» Your task
Please report every line of the records that contains the string "panel". Case counts.

» Data for locating words and elements
## Begin

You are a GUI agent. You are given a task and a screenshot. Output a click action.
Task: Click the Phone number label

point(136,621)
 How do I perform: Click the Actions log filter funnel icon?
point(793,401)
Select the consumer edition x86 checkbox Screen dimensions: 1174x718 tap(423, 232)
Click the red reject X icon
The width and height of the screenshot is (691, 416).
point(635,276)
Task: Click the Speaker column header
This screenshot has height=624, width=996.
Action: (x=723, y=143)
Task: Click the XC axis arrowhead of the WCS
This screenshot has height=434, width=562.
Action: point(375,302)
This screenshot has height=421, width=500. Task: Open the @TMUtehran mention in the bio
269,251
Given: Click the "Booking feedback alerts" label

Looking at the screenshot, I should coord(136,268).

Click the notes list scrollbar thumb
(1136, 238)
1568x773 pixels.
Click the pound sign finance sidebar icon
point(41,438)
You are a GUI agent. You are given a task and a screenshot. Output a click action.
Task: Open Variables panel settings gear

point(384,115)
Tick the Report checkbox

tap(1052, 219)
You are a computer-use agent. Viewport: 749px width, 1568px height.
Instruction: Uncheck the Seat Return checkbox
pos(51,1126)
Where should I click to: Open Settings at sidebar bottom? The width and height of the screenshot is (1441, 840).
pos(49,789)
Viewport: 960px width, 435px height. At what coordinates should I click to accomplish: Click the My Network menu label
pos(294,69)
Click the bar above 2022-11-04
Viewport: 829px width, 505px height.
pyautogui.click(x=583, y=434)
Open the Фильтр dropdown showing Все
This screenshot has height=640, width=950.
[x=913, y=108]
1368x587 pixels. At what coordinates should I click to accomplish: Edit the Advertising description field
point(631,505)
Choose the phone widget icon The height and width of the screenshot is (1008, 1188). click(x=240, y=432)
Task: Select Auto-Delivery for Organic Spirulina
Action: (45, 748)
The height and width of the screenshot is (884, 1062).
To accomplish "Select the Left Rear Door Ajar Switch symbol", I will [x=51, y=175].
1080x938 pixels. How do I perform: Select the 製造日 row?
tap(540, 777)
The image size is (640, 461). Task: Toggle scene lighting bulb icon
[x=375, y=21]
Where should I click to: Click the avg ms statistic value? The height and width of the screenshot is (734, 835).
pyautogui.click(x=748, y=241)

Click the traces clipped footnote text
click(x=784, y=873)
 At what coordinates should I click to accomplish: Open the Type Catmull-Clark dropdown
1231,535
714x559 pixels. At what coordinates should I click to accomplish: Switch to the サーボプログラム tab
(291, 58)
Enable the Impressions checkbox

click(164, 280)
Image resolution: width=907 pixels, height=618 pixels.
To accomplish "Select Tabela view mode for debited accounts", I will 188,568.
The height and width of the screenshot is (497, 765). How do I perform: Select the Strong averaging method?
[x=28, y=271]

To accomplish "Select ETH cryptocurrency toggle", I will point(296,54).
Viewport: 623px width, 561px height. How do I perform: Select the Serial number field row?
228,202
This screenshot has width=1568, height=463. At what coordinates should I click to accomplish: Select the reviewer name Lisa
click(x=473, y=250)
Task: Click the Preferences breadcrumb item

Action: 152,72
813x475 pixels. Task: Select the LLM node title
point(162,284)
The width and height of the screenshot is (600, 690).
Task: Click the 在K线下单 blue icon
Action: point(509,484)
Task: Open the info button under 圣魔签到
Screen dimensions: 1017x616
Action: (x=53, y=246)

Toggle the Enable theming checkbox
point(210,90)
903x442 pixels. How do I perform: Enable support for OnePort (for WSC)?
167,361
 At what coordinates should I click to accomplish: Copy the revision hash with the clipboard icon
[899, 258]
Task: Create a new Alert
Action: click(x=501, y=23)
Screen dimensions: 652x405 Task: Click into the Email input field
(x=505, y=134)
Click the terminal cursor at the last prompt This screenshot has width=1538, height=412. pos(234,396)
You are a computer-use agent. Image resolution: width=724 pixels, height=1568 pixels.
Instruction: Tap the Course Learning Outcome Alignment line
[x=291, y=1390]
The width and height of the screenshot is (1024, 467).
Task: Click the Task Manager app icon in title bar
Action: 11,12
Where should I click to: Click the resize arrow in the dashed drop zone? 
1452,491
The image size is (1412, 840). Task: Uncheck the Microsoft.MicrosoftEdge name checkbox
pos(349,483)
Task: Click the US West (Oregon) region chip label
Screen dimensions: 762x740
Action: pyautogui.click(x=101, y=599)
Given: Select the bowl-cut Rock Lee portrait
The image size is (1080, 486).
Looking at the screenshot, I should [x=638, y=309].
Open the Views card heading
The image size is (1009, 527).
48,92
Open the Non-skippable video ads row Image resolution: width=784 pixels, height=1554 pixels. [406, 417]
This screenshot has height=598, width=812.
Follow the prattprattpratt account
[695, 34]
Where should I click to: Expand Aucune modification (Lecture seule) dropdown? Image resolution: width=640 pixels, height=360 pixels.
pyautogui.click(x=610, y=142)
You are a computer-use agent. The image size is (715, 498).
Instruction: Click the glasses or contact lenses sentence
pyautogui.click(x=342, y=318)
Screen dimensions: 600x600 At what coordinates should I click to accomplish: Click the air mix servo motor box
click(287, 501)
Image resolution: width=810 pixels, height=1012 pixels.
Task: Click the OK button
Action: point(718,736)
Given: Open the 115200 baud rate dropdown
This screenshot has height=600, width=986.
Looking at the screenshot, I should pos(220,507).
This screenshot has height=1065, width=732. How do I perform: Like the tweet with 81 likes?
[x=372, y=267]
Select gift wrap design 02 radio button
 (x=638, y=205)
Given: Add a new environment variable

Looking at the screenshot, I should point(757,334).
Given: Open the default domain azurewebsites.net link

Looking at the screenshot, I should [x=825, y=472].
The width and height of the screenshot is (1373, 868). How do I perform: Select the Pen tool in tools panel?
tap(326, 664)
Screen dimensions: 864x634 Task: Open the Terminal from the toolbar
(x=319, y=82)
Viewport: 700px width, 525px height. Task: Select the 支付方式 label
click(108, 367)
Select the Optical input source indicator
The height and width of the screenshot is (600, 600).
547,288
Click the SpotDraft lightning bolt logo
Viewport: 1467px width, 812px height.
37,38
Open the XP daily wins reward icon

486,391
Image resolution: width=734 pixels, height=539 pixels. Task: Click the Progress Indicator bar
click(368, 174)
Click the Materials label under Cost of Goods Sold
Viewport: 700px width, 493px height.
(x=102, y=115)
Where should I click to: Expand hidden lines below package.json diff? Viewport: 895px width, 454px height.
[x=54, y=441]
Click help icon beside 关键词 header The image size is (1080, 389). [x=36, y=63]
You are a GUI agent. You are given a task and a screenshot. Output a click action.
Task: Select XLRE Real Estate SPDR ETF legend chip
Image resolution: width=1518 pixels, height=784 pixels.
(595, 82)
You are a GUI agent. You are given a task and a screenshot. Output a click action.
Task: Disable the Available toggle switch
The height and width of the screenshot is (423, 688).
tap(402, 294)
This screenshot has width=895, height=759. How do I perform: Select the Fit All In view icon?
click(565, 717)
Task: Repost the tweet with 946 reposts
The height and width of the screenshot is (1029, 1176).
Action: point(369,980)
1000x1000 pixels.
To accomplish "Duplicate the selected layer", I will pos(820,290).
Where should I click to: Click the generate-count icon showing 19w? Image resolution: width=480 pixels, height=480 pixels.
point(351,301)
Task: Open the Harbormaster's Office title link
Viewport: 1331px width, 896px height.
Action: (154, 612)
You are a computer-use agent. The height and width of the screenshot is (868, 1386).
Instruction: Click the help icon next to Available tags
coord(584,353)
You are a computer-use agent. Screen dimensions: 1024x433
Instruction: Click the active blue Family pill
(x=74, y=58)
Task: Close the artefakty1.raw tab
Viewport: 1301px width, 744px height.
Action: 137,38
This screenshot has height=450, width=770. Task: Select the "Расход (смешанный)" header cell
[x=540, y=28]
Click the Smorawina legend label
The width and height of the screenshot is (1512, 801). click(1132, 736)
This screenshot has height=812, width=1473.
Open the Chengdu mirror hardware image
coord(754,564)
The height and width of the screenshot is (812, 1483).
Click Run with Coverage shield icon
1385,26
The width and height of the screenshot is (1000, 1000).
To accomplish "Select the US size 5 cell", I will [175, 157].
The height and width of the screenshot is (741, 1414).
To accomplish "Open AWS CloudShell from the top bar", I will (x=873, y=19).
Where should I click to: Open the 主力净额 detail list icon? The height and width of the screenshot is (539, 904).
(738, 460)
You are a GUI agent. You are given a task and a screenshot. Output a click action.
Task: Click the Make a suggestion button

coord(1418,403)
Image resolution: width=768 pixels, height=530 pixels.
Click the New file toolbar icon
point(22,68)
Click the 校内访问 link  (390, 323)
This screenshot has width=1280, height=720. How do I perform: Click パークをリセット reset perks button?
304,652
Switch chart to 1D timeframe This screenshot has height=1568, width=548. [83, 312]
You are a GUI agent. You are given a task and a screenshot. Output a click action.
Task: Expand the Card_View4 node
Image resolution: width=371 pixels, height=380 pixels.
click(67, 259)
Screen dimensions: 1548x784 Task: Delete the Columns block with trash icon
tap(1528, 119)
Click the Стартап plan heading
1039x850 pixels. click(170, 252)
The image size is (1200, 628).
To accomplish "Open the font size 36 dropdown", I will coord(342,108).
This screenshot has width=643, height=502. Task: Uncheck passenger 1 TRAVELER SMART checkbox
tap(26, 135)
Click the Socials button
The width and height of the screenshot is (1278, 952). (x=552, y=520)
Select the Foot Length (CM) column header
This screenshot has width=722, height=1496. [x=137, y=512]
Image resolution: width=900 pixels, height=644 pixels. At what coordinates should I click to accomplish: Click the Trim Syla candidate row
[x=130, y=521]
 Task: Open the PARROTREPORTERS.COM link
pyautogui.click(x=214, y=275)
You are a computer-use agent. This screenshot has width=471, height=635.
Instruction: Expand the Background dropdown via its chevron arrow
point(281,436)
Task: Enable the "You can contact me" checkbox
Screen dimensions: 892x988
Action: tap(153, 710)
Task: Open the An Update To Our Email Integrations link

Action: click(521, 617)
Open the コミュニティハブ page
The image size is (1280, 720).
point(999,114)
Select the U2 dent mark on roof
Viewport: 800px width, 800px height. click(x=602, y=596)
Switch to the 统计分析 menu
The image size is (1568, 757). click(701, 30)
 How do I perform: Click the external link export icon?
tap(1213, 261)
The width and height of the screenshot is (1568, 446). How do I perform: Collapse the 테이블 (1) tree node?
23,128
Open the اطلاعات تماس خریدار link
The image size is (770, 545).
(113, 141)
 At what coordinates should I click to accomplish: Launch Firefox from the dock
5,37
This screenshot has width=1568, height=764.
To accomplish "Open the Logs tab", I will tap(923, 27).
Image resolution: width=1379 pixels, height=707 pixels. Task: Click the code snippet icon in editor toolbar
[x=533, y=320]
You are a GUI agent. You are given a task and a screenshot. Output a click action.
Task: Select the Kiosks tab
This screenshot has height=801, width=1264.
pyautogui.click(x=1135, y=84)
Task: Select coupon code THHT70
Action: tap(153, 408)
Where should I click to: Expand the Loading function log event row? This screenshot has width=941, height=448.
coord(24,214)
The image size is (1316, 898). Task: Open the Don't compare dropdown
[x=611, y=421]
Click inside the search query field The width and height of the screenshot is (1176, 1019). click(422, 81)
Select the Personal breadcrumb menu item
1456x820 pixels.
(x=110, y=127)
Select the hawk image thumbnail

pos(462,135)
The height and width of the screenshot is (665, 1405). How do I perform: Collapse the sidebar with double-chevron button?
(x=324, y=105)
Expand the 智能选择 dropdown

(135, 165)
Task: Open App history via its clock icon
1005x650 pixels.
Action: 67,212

## End

» Written answer
Task: Open Variables panel settings gear
The width and height of the screenshot is (1373, 868). How do I perform: Select the Pen tool in tools panel?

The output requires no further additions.